■ EXTRAIT DE PAGE
>>>>

Un an

24 août 2020. Date symbolique, où après des mois de réflexions et de doutes, d’hésitations sur mes pronoms, de tentatives de style plus ou moins androgynes et d’expérimentations capillaires, j’ai véritablement commencé ma transition. C’est ce jour que, poussée par une force inconnue, j’ai osé aller acheter quelques vêtements féminins à Kiabi, bravant la honte et les regards. C’est avec une blouse verte à fleurs que je poserai timidement en selfie, sur mon balcon. Cette photo sera envoyée, sans aucune phrase de contexte, à quelques ami·es très proches.

<<<<

■ CONSIGNE
Recopiez, s'il vous plaît, l'extrait de page à partir de « 24 août 2020. » jusqu'à « ami·es très proches. » inclus. Les lignes qui suivent n'ont aucun rapport avec l'extrait de page.

■ MATÉRIEL RECUEILLI

>>>>

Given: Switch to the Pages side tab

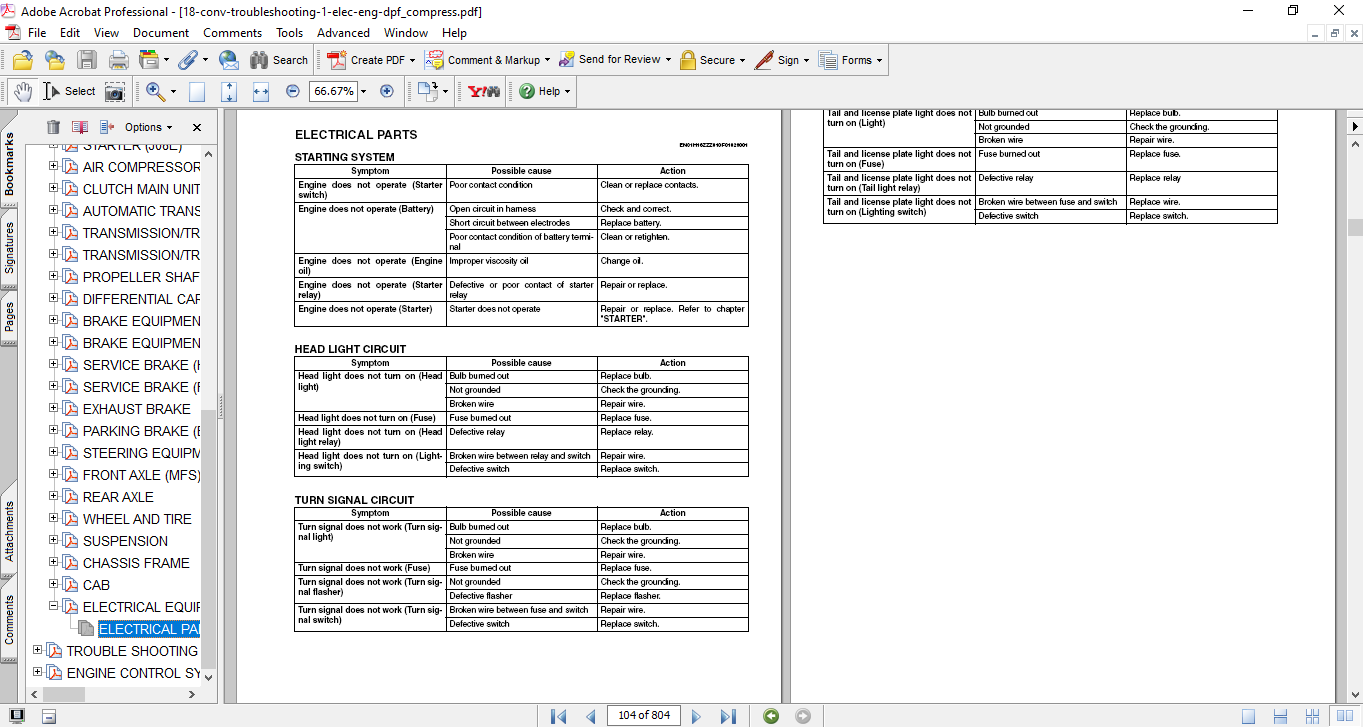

<<<<

■ RÉPONSE ATTENDUE
24 août 2020. Date symbolique, où après des mois de réflexions et de doutes, d’hésitations sur mes pronoms, de tentatives de style plus ou moins androgynes et d’expérimentations capillaires, j’ai véritablement commencé ma transition. C’est ce jour que, poussée par une force inconnue, j’ai osé aller acheter quelques vêtements féminins à Kiabi, bravant la honte et les regards. C’est avec une blouse verte à fleurs que je poserai timidement en selfie, sur mon balcon. Cette photo sera envoyée, sans aucune phrase de contexte, à quelques ami·es très proches.